She had not seen him for some time due to the restrictions but you could tell that they were close. And she simply wanted to talk to me about him.

She spoke about their early days growing up together in Bristol and of the scrapes they got into.

“We were just a normal family with the usual childhood arguments and fights – but he was my brother and I loved him.”

She told me of how, during the war, her house was bombed during an air raid. It was a new type of bomb called a parachute bomb or mine.

These floated down on the parachute and were designed to detonate at roof level; a blast bomb that could decimate an area of 100 yards around it. It must have been terrifying.

And when they returned to their house it was now no longer there and was levelled to the ground.

Her brother had just had a new bike, and she saw it high up in a tree, mangled and twisted.
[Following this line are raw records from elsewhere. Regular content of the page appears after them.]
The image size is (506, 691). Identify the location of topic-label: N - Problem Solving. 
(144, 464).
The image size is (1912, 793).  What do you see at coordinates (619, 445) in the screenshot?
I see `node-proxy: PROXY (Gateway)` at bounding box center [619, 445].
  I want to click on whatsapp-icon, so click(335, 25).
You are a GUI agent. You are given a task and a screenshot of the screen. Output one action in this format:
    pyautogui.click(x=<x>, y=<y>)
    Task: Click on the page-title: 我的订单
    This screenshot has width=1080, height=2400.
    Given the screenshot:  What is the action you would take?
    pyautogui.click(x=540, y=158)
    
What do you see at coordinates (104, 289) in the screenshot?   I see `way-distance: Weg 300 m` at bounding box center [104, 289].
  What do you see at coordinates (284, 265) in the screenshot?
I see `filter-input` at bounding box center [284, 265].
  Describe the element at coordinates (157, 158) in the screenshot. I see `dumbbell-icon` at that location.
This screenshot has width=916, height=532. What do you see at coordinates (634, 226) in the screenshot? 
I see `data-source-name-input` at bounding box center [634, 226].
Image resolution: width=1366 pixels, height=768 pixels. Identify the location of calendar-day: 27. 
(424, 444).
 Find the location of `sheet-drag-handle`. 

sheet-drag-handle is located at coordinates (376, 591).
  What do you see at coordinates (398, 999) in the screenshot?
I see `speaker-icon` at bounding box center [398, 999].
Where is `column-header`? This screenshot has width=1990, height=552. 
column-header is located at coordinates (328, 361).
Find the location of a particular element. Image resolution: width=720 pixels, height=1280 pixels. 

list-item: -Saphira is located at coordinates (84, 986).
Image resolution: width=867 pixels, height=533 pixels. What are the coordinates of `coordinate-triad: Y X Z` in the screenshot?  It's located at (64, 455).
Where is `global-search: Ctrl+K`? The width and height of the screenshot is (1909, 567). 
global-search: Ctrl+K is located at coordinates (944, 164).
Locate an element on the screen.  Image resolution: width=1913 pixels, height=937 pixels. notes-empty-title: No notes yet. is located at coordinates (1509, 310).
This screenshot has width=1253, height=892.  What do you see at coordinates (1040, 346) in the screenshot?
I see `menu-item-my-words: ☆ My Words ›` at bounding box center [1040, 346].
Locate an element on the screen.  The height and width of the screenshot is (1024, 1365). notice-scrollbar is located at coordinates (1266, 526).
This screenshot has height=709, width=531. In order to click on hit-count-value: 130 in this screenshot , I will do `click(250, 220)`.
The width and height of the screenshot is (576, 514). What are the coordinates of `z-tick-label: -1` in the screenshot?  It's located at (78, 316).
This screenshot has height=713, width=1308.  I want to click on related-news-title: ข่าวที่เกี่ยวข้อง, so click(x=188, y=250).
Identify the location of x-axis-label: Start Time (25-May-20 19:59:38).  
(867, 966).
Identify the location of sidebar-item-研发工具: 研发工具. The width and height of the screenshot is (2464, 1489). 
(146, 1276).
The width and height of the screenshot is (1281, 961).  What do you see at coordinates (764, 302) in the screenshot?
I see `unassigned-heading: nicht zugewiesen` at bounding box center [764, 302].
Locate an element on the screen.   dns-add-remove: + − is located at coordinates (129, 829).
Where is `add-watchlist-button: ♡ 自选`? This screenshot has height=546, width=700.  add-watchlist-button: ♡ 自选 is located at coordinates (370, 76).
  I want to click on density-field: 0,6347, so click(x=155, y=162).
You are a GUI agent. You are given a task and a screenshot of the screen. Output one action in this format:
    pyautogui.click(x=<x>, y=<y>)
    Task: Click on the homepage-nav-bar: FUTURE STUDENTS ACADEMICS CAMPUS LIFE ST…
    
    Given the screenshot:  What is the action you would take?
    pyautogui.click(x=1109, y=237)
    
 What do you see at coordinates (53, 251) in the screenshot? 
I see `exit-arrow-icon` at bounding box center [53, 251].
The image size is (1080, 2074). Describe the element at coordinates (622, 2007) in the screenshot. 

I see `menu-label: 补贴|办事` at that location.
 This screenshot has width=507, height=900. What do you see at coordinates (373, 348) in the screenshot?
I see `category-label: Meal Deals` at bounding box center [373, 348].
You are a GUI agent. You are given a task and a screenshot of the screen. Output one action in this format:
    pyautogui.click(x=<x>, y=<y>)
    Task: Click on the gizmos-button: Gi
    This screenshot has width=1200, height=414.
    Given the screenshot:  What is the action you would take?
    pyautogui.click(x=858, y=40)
With this memory in her mind’s eye she said to me, “I hope he is up there now with a shiny new bike to ride on. Thank you for listening to an old woman tell her stories. It has helped a lot and there is no one else who can listen to them.”

It struck me that something that meant so much had cost me so little. All I did was sit there and be interested in this lady and what she had to say.

No great shakes but somehow it became a special moment shared together. And when I think of the people I meet each day, it seems to me that it is the little things that make so much difference.

In a world where we prize the big events and the sensationalism of the headlines, perhaps the small acts of interested listening make the biggest difference.